The compressor has no clutch, so it is always spinning. The RCV controls (via duty cycle) the amount of displacement the compressor has, which varies from 0% to 100%.

All US-spec vehicles will be equipped for both hot and cold climates, if there is a setting or equipment that dictates such, because we have both. Volkswagen does not make "regional" spec cars. Canada may only get cold country, and Mexico may only get hot country, but we get both (if that makes any sense).

You will need an appropriate VAG-capable scan tool to verify the coding of the Climate module. You will also need same for verification of compressor command, duty, and pressure. However, given the now decade+ issue of dealing with RCVs in all kinds of compressors, I would say more than likely that is the source of the issue.

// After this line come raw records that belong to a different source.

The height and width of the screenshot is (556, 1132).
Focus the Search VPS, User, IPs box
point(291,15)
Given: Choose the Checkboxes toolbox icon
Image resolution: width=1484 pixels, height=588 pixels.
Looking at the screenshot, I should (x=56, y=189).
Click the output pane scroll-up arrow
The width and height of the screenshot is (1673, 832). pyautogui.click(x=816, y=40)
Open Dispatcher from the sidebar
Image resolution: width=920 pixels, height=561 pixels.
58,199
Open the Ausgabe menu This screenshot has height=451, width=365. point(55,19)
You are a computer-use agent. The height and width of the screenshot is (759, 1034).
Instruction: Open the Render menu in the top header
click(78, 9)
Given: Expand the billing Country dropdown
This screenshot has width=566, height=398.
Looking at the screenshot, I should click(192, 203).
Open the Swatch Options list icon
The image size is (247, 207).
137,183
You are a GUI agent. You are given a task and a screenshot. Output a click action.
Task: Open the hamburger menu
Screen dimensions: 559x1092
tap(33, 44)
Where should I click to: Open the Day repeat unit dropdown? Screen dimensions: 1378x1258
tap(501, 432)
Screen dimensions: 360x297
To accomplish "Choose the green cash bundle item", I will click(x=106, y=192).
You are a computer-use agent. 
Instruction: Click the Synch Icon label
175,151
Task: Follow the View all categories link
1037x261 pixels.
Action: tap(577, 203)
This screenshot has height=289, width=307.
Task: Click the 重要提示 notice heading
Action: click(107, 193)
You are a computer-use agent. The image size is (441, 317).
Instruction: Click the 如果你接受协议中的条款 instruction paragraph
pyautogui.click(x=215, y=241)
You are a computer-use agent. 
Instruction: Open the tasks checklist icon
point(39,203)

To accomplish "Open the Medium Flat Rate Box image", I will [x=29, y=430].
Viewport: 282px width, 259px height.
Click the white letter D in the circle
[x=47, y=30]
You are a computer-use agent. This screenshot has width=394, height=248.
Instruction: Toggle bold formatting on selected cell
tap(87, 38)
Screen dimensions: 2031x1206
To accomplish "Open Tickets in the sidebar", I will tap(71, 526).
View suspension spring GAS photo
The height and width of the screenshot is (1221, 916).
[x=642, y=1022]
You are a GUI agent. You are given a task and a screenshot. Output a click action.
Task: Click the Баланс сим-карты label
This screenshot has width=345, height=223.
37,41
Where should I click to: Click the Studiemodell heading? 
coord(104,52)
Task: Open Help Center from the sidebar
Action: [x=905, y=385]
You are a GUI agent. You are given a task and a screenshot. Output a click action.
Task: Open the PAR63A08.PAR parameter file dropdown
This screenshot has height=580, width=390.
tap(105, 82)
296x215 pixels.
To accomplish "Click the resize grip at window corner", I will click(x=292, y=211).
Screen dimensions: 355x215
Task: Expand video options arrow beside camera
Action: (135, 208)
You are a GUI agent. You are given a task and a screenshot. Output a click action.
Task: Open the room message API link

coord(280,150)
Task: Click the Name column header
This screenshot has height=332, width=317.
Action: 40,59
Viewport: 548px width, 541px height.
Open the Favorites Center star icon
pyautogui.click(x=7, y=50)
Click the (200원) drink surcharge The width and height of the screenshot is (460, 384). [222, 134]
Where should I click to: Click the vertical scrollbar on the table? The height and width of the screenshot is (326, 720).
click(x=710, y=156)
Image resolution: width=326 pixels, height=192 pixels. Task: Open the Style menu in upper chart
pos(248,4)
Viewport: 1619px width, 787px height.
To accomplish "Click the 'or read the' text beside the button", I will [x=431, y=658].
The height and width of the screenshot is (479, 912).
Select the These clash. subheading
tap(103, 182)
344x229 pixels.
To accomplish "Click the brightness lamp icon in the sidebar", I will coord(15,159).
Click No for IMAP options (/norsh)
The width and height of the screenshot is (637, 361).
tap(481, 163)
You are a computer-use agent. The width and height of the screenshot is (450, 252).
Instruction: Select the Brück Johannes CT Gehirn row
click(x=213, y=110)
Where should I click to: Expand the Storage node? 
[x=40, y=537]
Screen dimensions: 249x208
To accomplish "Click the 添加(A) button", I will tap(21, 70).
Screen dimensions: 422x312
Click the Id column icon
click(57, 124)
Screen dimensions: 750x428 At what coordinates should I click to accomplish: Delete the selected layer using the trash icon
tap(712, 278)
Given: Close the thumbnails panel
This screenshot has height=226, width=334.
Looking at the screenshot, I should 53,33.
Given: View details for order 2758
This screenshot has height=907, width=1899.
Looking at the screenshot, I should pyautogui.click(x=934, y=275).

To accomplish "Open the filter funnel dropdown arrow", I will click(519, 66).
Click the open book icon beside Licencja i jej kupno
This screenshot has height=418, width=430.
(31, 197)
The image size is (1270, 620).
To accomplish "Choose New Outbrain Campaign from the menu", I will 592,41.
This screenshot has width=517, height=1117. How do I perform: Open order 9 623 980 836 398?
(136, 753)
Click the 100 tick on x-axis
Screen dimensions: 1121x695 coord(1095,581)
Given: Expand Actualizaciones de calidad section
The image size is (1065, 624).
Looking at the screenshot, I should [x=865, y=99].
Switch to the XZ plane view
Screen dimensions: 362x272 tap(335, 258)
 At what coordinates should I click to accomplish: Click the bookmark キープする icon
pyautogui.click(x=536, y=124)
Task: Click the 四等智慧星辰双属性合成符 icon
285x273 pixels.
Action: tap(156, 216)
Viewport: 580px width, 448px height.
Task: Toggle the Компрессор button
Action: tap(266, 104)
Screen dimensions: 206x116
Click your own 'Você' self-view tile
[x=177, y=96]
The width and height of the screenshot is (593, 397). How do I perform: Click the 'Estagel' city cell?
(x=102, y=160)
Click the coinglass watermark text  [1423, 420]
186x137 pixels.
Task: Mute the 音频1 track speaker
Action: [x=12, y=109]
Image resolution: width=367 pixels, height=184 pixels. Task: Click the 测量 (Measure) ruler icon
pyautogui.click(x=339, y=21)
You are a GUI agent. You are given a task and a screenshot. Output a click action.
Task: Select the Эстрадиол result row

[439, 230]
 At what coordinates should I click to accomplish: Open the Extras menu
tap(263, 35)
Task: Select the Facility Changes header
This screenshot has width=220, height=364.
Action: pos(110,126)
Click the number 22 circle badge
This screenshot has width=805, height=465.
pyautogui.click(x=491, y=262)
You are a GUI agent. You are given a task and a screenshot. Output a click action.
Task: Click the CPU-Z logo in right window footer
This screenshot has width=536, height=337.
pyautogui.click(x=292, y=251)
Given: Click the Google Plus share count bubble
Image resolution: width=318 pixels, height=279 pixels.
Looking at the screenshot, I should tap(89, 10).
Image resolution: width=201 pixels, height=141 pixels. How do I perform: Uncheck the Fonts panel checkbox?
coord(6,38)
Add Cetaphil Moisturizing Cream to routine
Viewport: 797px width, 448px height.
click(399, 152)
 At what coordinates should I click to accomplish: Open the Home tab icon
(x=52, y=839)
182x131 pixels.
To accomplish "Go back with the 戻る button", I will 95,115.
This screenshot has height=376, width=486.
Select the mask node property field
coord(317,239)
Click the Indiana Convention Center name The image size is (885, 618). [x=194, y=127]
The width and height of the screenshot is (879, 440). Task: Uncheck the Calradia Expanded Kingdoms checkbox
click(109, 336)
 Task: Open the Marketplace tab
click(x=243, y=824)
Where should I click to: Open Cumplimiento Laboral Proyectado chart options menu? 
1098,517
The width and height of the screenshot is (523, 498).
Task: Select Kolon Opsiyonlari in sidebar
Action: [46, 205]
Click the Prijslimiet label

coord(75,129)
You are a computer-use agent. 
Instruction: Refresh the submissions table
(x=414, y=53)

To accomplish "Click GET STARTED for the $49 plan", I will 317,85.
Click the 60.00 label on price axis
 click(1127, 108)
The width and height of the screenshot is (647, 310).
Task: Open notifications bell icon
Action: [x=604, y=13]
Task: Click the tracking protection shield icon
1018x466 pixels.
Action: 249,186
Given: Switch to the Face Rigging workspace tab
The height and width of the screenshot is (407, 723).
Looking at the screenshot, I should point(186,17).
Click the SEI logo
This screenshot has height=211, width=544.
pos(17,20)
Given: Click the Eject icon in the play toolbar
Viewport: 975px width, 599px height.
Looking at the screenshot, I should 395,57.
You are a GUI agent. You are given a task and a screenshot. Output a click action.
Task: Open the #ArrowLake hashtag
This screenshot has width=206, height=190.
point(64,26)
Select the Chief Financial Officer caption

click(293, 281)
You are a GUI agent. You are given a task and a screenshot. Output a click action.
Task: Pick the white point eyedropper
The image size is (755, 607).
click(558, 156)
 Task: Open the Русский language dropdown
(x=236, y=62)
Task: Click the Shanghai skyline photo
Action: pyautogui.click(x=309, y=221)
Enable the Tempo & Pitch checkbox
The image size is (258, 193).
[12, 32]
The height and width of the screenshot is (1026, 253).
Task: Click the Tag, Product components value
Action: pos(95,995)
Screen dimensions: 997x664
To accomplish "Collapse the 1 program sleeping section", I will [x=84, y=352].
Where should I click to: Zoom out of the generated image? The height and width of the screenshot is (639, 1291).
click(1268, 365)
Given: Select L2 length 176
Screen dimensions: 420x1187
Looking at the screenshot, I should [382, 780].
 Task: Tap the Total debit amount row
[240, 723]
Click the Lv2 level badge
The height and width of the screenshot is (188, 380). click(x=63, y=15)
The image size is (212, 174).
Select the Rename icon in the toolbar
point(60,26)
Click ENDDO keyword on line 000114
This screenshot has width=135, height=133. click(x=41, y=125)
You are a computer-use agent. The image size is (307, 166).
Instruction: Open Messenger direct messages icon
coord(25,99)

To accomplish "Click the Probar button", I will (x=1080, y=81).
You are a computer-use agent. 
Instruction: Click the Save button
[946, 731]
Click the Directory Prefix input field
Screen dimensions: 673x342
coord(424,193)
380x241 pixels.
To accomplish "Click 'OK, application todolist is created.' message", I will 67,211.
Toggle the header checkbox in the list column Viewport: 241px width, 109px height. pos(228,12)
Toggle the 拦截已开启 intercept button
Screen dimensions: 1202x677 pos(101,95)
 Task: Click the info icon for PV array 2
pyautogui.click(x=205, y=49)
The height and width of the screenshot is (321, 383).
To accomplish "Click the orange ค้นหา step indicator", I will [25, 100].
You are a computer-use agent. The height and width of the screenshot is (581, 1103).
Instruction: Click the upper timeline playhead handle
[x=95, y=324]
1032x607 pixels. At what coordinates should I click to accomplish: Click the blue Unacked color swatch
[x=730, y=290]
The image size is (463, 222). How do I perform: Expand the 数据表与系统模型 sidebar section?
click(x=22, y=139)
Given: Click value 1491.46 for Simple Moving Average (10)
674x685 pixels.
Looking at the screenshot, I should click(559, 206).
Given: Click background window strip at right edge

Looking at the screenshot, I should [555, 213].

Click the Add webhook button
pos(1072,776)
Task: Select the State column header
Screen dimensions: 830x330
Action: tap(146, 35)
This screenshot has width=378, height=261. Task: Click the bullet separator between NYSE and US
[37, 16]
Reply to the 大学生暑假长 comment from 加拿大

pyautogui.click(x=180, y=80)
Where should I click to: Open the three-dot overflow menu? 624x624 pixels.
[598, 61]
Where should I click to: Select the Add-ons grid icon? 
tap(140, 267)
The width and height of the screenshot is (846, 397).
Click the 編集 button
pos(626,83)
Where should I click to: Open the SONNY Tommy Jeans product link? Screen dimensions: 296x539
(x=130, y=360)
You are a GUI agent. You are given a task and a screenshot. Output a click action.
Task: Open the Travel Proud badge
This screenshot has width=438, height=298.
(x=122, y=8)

I feel like the process by which the components of the A/C system are manufactured and cleaned before assembly is much to blame, as small particles get lodged in the RCV's tiny orifices and screen, and make it stick not allowing full displacement stroke of the compressor, and thus slow to cool and poor cooling in general. Because most of the time, like 95% of the time, once the car's original RCV (and related manufacturing leftovers trapped within) is replaced, that car's system works fine and will continue to do so.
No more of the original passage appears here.